One thing Macnamara was determined on. He would never pray in a Mahommedan mosque, he would never turn Mahommedan even for a day. The time had come when he must make a break for liberty. He must have money. With money Mahommed Nafar, who was now his teacher (Slatin had managed that) would move for him.
Under the spur of his purpose Macnamara rapidly acquired Arabic, and steadfastly tried to make Mahommed Nafar his friend, for he liked the little man, and the little man was the only Arab, save one, from first to last, whom he would not willingly have hung on the point of a bayonet. At first he chafed under the hourly duplicity necessary in his service to the Khalifa, then he took an interest in it, and at last he wept tears of joy over his dangerous proficiency. Day after day Macnamara waited, in the hope of making sure that the Khalifa's treasure was under the room where he slept. Upon the chance of a successful haul, he had made fervid promises, after the fashion of his race, to the shoemaker Mahommed Nafar.
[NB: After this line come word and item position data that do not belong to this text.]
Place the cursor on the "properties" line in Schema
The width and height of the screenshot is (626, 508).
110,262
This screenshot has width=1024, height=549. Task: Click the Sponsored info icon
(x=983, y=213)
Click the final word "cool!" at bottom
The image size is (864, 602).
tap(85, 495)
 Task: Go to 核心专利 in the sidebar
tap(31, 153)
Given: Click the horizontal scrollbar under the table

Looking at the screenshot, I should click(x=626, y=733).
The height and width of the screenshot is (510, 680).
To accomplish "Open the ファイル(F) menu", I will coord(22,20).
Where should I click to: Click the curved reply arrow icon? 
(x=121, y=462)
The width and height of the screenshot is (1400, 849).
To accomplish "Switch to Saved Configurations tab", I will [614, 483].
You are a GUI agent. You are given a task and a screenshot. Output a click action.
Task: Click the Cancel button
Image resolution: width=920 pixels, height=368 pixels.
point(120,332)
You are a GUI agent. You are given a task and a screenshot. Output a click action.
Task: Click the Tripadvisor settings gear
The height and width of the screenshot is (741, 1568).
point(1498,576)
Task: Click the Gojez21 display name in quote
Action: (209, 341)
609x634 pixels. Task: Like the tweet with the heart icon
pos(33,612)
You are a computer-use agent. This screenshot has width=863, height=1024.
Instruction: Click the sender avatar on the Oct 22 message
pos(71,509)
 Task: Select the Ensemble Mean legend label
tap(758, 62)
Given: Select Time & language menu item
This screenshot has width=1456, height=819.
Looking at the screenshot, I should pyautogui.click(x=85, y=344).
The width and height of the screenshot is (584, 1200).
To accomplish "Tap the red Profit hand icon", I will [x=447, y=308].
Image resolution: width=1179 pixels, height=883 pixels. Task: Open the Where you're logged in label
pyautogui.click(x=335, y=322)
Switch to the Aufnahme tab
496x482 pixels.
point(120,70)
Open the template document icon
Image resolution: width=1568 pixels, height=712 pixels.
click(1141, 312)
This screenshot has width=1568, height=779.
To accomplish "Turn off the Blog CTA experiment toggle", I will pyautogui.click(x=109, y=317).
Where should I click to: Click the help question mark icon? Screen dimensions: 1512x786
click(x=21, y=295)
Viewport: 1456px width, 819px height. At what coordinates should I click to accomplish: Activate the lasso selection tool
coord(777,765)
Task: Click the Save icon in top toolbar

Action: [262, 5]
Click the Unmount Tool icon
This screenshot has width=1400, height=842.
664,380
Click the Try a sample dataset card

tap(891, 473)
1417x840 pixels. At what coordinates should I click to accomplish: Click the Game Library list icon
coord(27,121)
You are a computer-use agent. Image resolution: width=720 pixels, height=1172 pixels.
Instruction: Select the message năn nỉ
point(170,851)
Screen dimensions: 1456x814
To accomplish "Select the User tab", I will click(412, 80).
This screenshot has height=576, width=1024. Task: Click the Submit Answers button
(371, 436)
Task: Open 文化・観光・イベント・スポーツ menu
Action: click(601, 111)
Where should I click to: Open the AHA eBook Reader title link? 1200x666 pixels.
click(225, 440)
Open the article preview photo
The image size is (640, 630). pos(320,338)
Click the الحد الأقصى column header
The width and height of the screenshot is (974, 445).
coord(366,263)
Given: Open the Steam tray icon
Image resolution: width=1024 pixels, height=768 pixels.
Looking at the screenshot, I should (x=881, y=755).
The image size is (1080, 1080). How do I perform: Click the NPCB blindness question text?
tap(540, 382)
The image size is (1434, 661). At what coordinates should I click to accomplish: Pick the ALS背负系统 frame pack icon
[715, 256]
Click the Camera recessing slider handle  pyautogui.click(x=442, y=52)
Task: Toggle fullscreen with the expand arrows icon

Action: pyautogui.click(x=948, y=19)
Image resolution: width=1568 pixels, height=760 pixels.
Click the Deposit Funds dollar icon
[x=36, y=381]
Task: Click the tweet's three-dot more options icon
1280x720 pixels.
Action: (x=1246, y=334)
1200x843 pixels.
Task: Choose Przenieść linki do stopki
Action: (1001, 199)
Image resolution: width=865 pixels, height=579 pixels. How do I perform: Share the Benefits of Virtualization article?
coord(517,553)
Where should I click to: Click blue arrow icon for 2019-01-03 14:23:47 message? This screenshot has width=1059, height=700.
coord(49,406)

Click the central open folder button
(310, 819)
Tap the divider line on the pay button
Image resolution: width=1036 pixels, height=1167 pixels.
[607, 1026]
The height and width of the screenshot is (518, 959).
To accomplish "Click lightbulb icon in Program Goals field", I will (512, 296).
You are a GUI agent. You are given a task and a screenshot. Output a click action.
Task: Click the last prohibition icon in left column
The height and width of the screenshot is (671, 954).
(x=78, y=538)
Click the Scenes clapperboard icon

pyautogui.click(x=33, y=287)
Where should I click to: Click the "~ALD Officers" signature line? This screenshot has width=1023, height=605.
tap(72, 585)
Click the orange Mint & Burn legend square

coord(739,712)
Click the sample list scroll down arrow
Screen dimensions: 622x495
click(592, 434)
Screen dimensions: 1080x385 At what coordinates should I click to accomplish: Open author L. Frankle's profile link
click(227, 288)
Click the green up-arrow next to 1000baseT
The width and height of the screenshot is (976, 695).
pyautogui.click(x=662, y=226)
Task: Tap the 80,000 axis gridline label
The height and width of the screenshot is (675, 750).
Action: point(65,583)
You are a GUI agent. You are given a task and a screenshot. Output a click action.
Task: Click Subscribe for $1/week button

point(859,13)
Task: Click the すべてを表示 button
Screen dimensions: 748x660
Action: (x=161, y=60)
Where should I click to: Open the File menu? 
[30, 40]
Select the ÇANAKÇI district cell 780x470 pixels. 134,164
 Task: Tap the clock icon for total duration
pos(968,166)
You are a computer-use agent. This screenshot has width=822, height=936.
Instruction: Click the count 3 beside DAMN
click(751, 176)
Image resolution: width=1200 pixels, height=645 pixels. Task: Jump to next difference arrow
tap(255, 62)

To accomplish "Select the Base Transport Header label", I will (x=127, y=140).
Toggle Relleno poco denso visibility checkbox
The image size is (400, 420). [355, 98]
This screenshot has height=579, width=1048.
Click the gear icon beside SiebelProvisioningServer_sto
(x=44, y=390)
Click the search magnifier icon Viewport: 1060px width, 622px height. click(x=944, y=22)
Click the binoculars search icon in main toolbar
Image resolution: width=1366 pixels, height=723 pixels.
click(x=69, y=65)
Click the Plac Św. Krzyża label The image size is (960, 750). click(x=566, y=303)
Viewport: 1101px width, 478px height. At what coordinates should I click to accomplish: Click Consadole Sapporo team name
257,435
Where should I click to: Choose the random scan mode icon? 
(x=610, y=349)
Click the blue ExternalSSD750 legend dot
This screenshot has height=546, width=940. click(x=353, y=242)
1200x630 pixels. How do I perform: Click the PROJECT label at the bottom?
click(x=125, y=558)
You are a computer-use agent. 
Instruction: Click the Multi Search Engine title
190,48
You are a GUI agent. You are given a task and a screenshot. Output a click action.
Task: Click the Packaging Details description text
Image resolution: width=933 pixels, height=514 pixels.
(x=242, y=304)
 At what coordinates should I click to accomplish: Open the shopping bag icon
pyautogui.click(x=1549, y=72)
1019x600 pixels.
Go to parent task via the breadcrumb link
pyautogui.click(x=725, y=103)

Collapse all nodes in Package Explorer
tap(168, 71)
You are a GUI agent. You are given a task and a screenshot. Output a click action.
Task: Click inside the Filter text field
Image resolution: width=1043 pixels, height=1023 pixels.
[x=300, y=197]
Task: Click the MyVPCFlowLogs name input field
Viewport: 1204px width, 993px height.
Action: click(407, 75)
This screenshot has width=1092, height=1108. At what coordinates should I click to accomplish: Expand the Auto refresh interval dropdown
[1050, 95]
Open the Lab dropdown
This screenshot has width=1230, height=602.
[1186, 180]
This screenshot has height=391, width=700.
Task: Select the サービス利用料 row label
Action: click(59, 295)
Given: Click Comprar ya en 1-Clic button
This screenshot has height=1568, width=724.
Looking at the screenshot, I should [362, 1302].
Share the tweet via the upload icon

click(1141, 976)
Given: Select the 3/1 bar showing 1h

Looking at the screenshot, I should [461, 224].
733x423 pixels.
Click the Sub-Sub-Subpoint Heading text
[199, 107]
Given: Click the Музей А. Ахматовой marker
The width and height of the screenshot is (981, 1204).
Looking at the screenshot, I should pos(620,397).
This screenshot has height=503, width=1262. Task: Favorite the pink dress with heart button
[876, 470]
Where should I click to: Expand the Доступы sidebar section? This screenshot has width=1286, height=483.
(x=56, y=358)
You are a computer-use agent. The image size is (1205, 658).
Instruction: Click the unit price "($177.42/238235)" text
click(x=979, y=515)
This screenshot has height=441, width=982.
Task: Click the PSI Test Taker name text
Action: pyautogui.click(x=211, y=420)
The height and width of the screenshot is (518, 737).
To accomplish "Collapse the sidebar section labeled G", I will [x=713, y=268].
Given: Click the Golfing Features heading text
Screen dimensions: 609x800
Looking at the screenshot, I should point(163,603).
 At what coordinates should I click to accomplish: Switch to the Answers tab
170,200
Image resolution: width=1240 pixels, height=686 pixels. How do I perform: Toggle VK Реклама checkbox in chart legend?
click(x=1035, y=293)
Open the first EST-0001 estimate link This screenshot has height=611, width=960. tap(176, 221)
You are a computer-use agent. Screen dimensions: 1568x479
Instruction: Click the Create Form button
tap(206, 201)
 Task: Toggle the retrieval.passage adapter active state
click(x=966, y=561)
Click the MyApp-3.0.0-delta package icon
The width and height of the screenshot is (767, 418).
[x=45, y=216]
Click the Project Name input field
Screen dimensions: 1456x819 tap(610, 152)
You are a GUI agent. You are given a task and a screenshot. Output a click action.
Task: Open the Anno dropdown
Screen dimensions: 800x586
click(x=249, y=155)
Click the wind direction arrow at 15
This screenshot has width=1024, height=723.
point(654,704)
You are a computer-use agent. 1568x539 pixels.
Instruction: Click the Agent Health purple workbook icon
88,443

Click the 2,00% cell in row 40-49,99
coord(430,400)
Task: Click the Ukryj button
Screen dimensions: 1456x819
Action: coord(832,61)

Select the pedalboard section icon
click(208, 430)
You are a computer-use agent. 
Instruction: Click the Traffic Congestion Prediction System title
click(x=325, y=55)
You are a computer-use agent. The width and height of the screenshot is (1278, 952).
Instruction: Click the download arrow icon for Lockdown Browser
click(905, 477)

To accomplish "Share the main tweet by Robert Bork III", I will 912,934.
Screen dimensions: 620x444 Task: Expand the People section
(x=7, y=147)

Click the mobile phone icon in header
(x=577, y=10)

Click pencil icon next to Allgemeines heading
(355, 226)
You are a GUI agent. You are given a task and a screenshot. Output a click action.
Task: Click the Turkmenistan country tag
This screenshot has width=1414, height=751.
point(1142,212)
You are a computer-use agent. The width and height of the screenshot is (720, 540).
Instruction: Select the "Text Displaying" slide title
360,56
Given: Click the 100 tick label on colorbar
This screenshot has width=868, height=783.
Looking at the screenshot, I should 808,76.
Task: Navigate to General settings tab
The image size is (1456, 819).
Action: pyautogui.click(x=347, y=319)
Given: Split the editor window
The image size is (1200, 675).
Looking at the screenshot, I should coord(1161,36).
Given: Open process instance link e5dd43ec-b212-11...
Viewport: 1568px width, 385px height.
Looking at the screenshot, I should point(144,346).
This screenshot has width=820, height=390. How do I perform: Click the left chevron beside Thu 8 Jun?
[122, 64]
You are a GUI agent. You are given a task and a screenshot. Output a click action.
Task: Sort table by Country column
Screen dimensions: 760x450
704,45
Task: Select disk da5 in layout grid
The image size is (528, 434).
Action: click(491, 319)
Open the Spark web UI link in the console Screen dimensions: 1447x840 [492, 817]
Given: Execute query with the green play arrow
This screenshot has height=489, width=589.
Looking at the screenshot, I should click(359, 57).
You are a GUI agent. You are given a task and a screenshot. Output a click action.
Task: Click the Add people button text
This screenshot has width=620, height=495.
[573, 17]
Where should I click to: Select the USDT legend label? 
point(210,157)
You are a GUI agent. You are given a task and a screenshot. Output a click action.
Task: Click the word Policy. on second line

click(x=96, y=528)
At first the shoemaker would have nothing to do with it: helping prisoners to escape meant torture and decapitation; but then he hated the Khalifa, whose Baggaras had seized his property, and killed his wife and children; and in the end Macnamara prevailed. Mahommed Nafar found some friendly natives from the hills of Gilif, who hated the Khalifa and his tyrannous governments, and at last they agreed to attempt the escape.
III.
A month went by. Lust, robbery, and murder ruled in Omdurman. The river thickened with its pollution, the trees within the walls sickened of its poison, the bones of the unburied dead lay in the moat beyond the gates, and, on the other side of the river, desolate Khartoum crumbled over the streets and paths and gardens where Gordon had walked. The city was a pit of infamy, where struggled, or wallowed, or died to the bellowing of the Khalifa's drum and the hideous mirth of his Baggaras, the victims of Abdullah. But out in the desert—the Bahluda desert—between Omdurman and Old Dongola, there was only peace. Here and there was “a valley of dry bones,” but the sand had washed the bones clean, the vultures had had their hour and flown away, the debris of deserted villages had been covered by desert storms, and the clear blue sky and ardent sun were over all, joyous and immaculate. Out in the desert there was only the life-giving air, the opal sands, the plaintive evening sky, the eager morning breeze, the desolated villages, and now and then in the vast expanse, stretching hundreds and hundreds of miles south, an oasis as a gem set in a cloth of faded gold.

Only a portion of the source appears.